__EXERCISE BRIEF__
Repeat word for word the lines running from the one with "Screen dimensions: 512x512" to the one with "coord(597,91)", both included.

__TASK DATA__
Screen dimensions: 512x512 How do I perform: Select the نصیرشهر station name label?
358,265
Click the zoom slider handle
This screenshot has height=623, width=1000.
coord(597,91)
==
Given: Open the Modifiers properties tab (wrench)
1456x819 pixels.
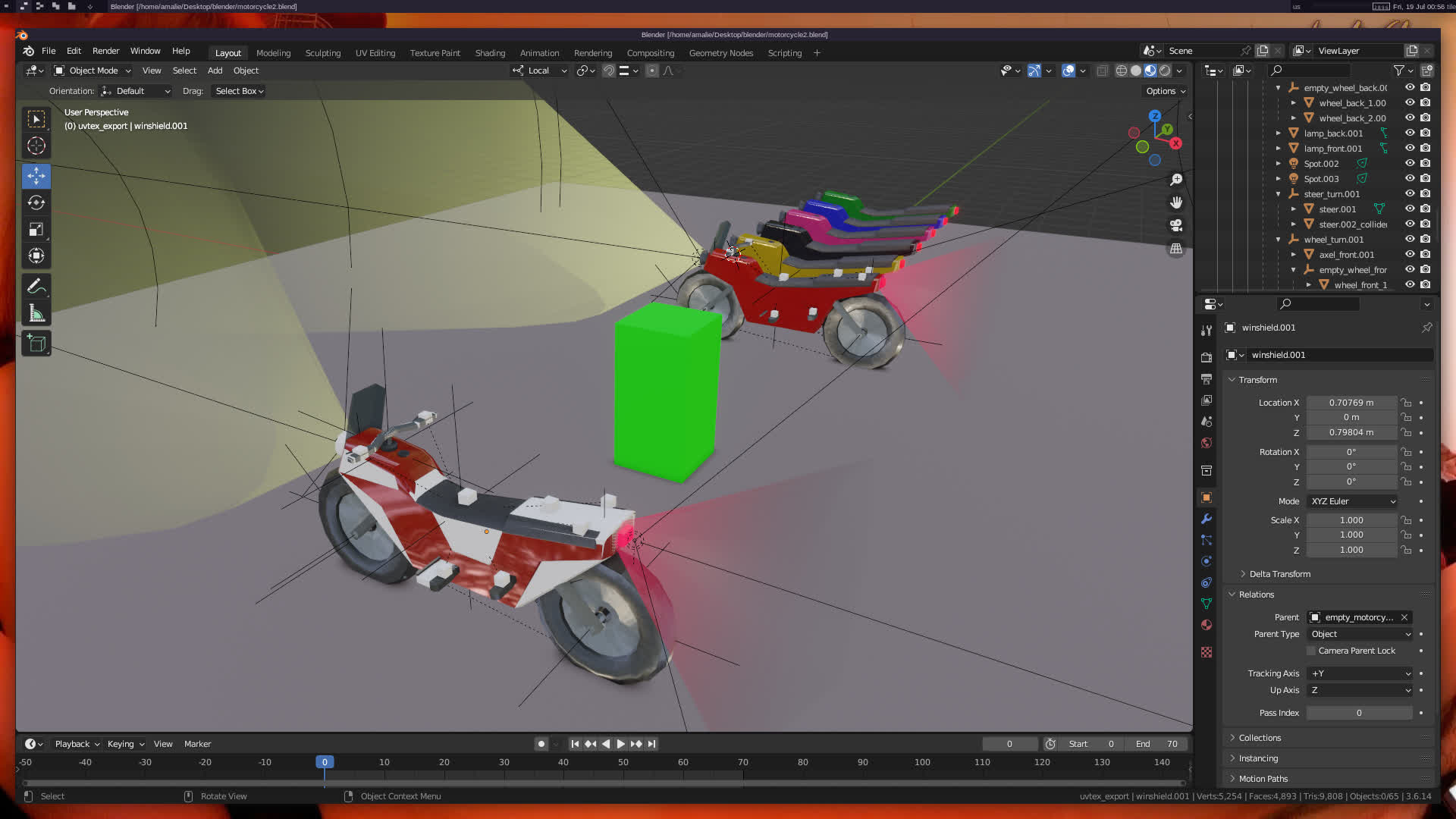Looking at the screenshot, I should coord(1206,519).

__RESPONSE TO THIS TASK__
Screen dimensions: 512x512 How do I perform: Select the نصیرشهر station name label?
358,265
Click the zoom slider handle
This screenshot has height=623, width=1000.
coord(597,91)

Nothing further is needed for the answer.